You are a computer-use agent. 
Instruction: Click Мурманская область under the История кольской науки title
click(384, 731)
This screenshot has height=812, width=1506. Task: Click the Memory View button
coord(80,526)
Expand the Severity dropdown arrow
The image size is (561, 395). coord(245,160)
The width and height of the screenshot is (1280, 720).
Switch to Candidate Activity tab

> [Description of the task]
Retype the material exactly.

> [Problem solution]
You are a computer-use agent. 
Instruction: Click Мурманская область under the История кольской науки title
click(384, 731)
This screenshot has height=812, width=1506. Task: Click the Memory View button
coord(80,526)
Expand the Severity dropdown arrow
The image size is (561, 395). coord(245,160)
The width and height of the screenshot is (1280, 720).
Switch to Candidate Activity tab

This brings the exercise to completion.